**Short exercise**
Format the lines from the one containing "Select 域名注册 in the navigation bar" through the one containing "Given: Click the pencil edit icon for user01" as a JSON list of strings, one string per line, skipping blank lines. Omit the pictures.

**Data for this exercise**

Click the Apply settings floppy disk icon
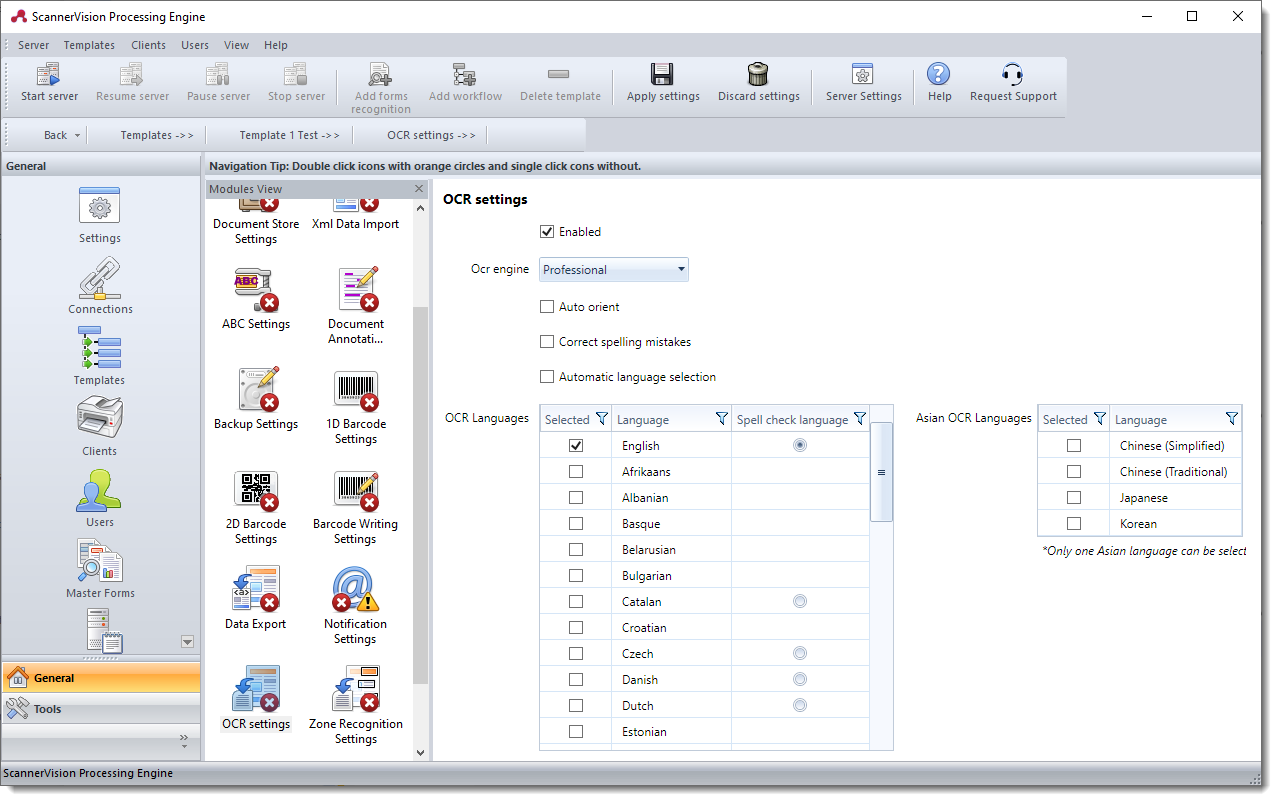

---

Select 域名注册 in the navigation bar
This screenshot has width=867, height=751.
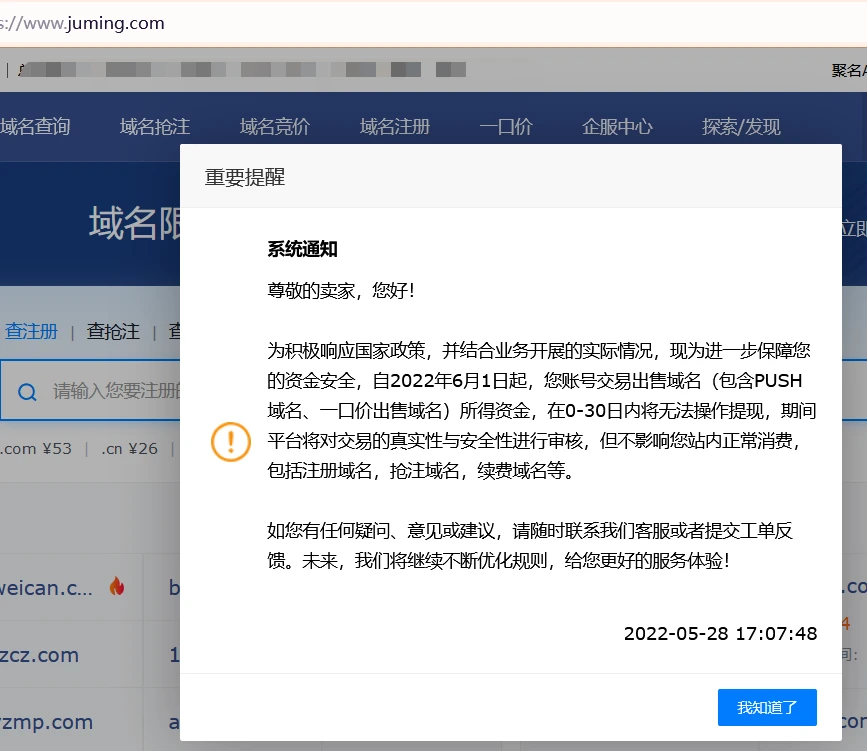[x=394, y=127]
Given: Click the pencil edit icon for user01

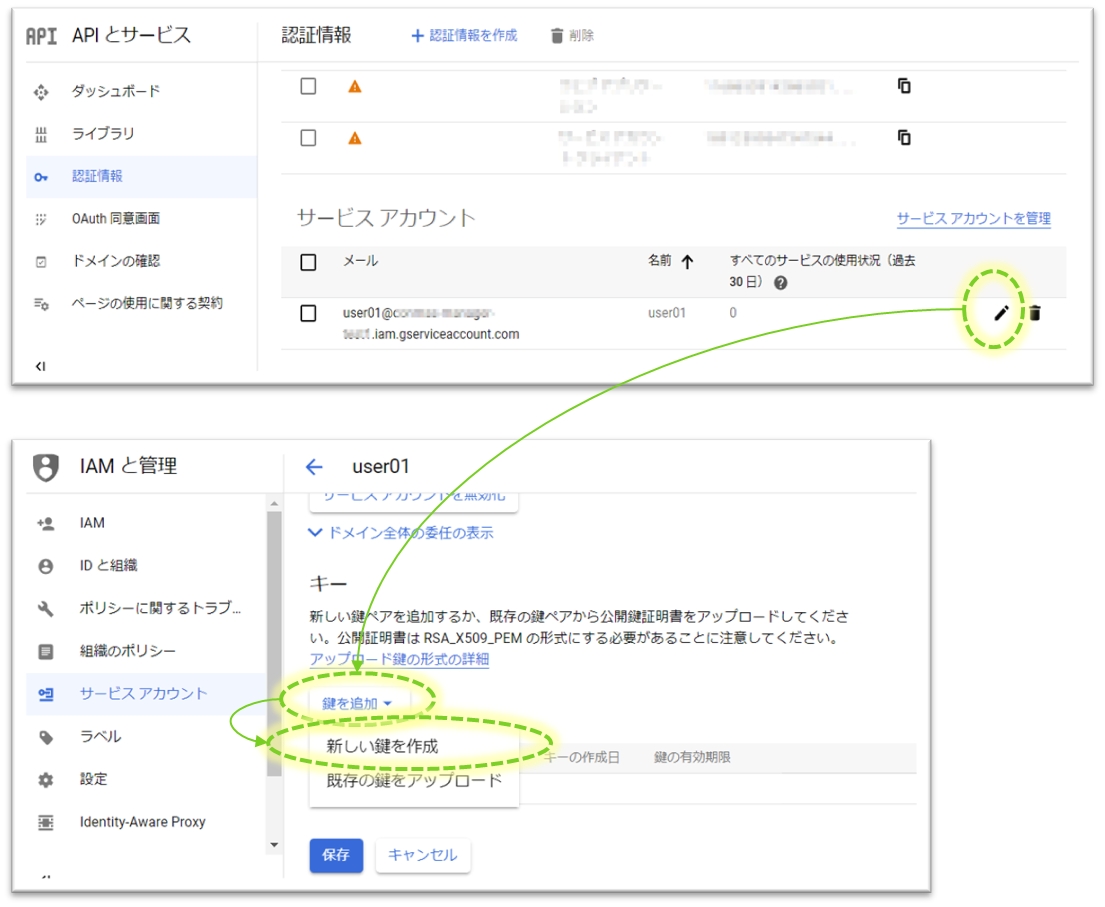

**Task answer**
[
  "Select 域名注册 in the navigation bar",
  "This screenshot has width=867, height=751.",
  "[x=394, y=127]",
  "Given: Click the pencil edit icon for user01"
]